Congratulations! this is great plugin, like everything you do.
I have some wierd behavior. I’m using TP as source and enabled “use radius channel”, but when frost updates there is no mesh.
Also I set the same radius that is in tp, but with radius channel disabled and it works. Maybe I missed something?
Could you please send us a .max file which reproduces this problem, either through this forum or our ticket system? Also, please let us know which version of 3ds Max and TP you’re using.
A correction for my original response: there is no need to apply a Scale operator. I misunderstood the scene setup.
Another note: Frost treats the thinkingParticles Size as diameter. If you want the Frost Radius to match the thinkingParticles Size, you must set the Size to 2 * the Radius. For example if the Radius is 3, you must set the Size to 6 to get the same result.
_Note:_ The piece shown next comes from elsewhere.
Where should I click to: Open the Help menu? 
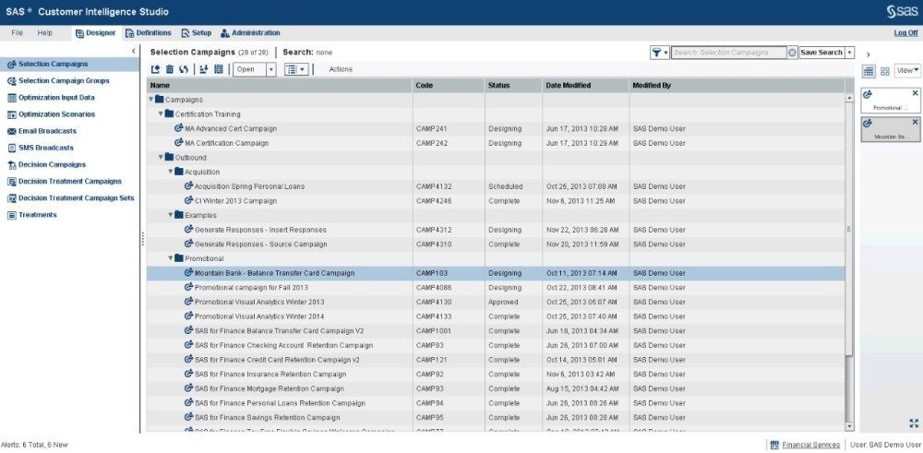pos(44,32)
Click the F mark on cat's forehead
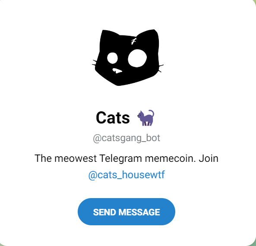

I’m having some weird behaviors with the radius channel. I put a prt volume object that has a float fed into the radius channel. I also put a default pflow file and TP just to show it happens with TP as well. I assumed that as long as Frost can read the radius channel from each then I could control each one separately, but somehow once a certain radius value is changed then the other sources are losing the resolution of their volume. That behaves the same in all modes.
Open the file I attached and change either the radius in the PRT, the size in TP and the size in the pflow shape op. frostRadius_max2011.max (260 KB)
I don’t have TP at home so I cannot test the file, but are you using Relative Meshing? If you are, the meshing resolution will depend on the largest particle in the stream. So if you get one particle to be very large, very small particles could disappear if there is not enough resolution to accommodate them. Using Absolute Spacing fixes this, but now the meshing is not adaptive, so if you have varying sizes over time, the mesh won’t flicker, but it will also not adapt to the changes. In general, if you have two or more systems with vastly different radii, we recommend using the Absolute Spacing mode to ensure the smaller one is getting enough resolution.
If this is NOT your problem, please post some images.
In addition, when using Zhu/Bridson mode, the Blend value is dependent on the size of the largest particle. Thus, if your particles are changing size over time, the Blend value could be fluctuating, too. In that case, we recommend adding a Sphere Gizmo helper with the desired Max. Radius and putting it far away off screen to preserve a constant Blend factor.
The Gizmo trick turns the Relative Mode into kind of Absolute (or at least Constant) as long the the Gizmo is larger than any particles on any frame.
It should only be used if you are already using Absolute mode and you have flickering in the Zhu/Bridson blending due to new particles born with larger size than the previous frame - introducing the Gizmo defines a max. particle size throughout the whole animation.